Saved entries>
:::

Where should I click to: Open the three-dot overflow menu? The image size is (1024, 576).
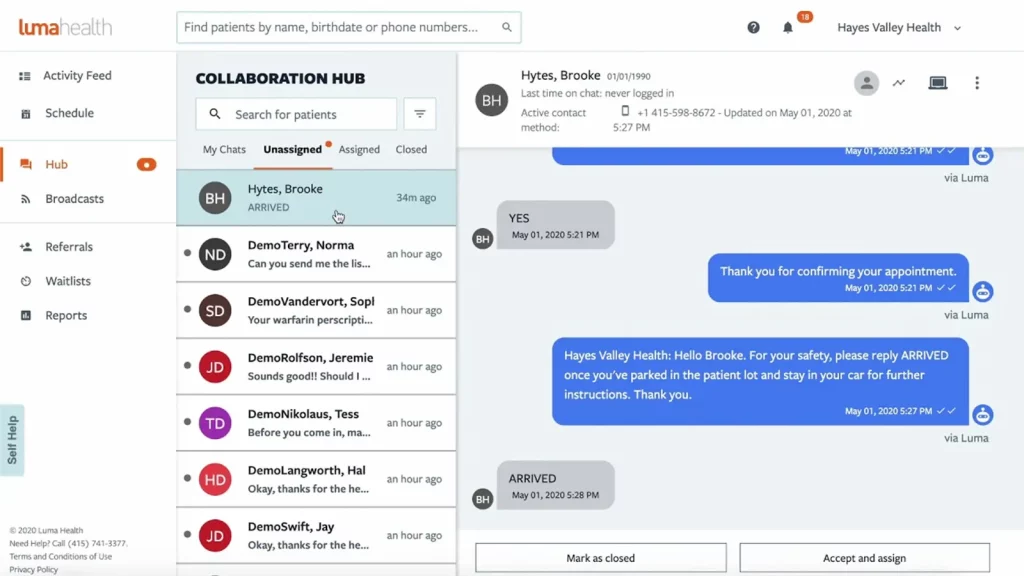point(977,83)
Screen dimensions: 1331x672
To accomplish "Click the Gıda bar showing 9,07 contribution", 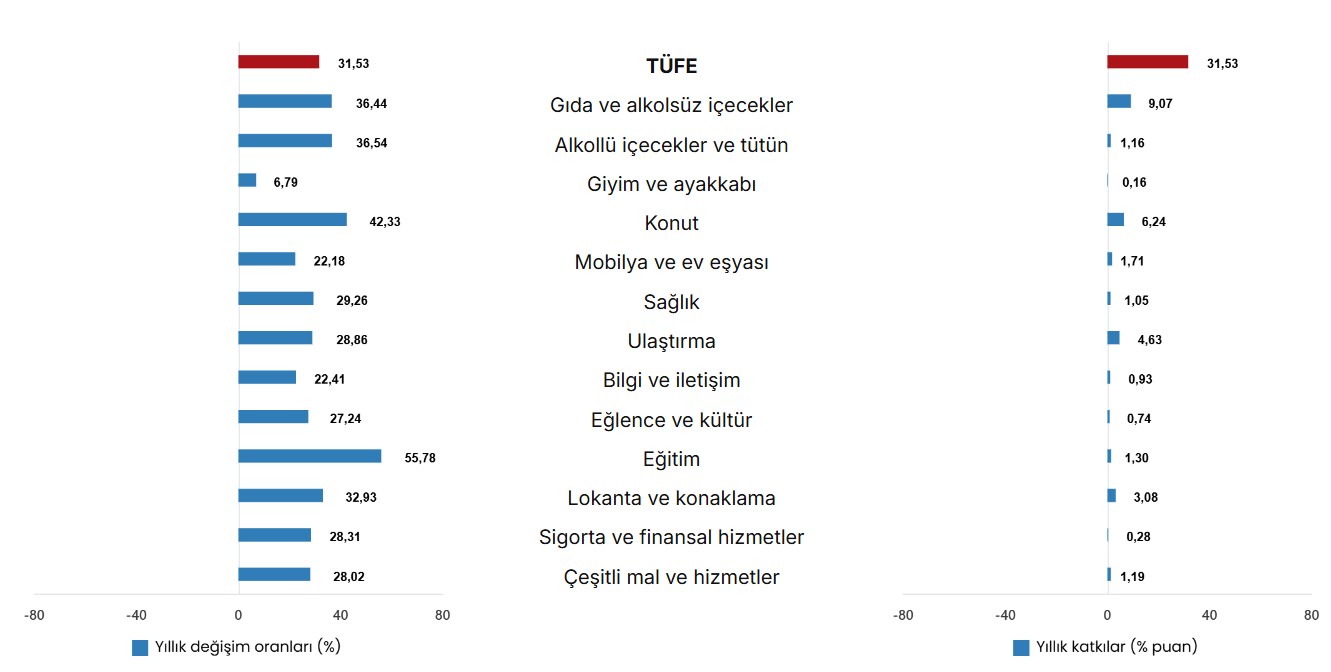I will 1119,101.
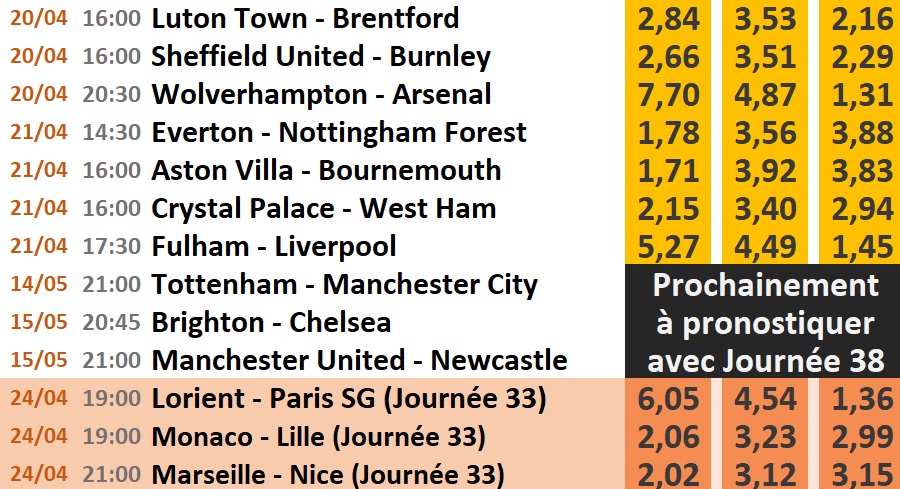900x489 pixels.
Task: Select draw odds 3,51 for Sheffield United - Burnley
Action: pos(765,57)
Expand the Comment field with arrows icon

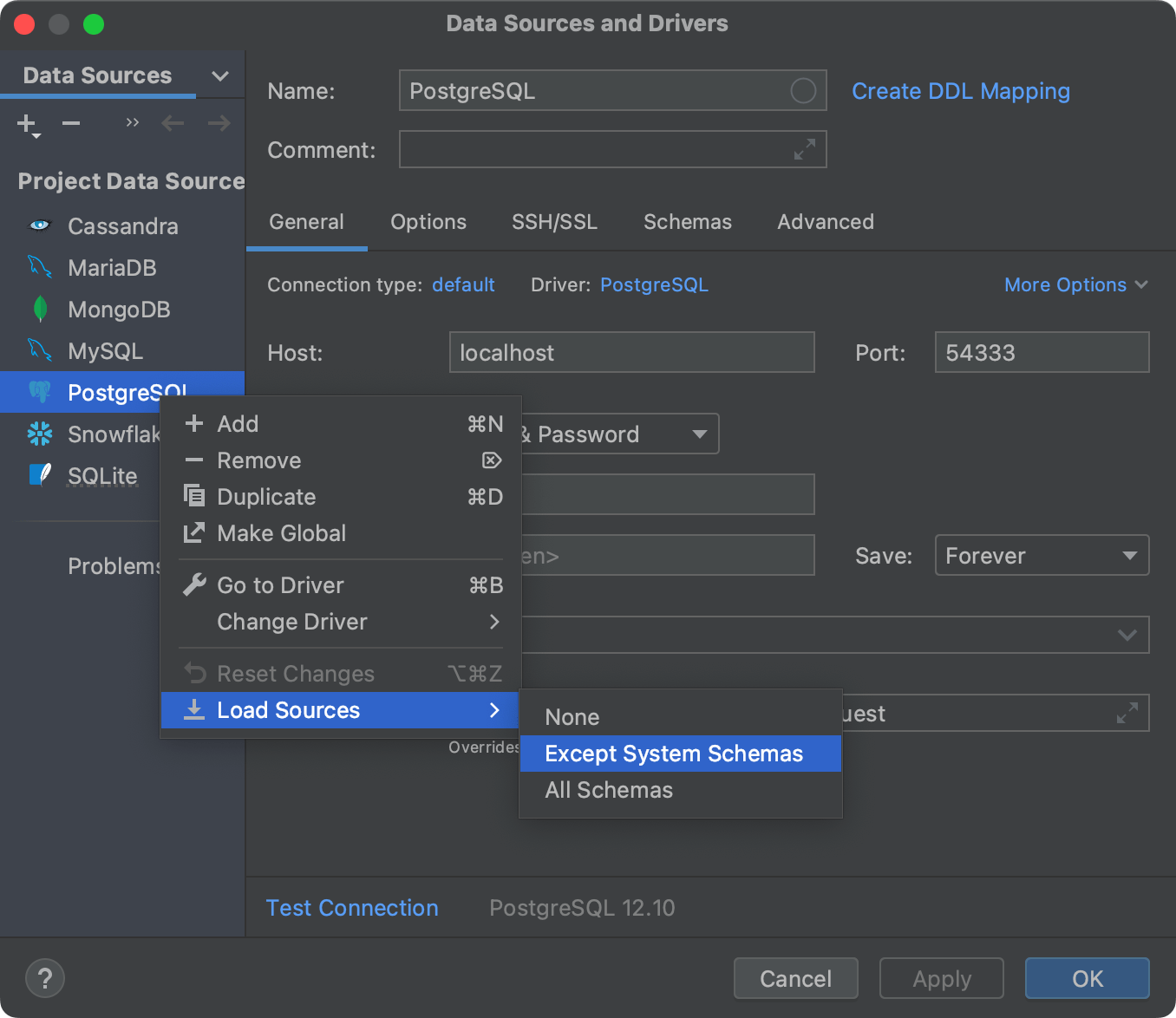tap(804, 150)
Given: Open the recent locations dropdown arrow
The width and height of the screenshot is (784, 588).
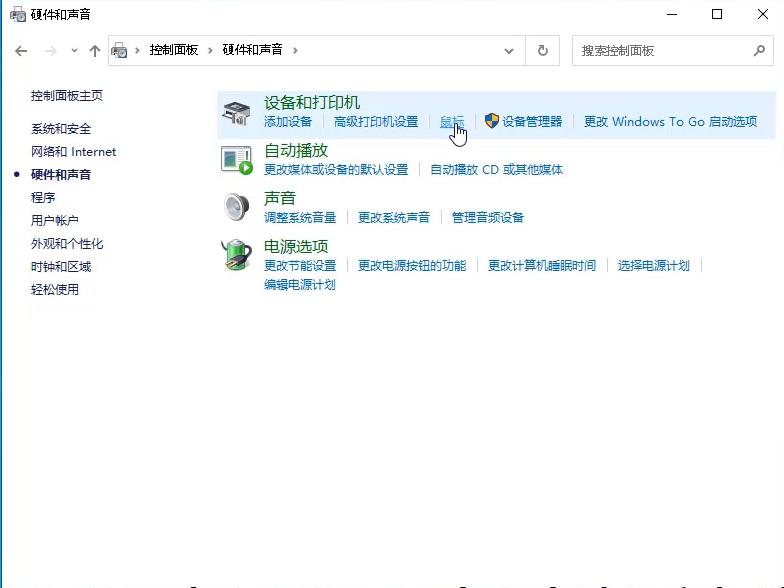Looking at the screenshot, I should click(73, 50).
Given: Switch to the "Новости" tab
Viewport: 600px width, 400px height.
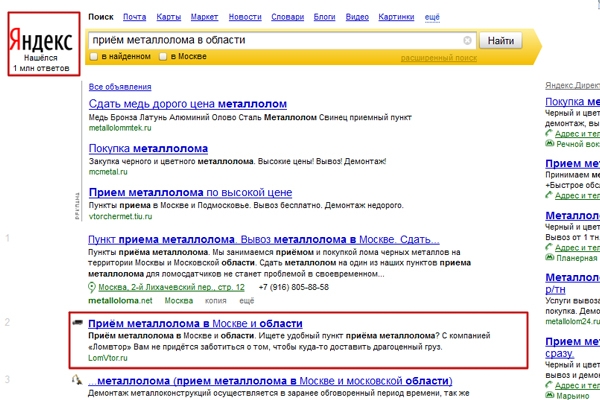Looking at the screenshot, I should tap(245, 17).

:::

To do>
What is needed is the count of lines in the records that include the word "Given", with no other text.

Solution for this exercise>
2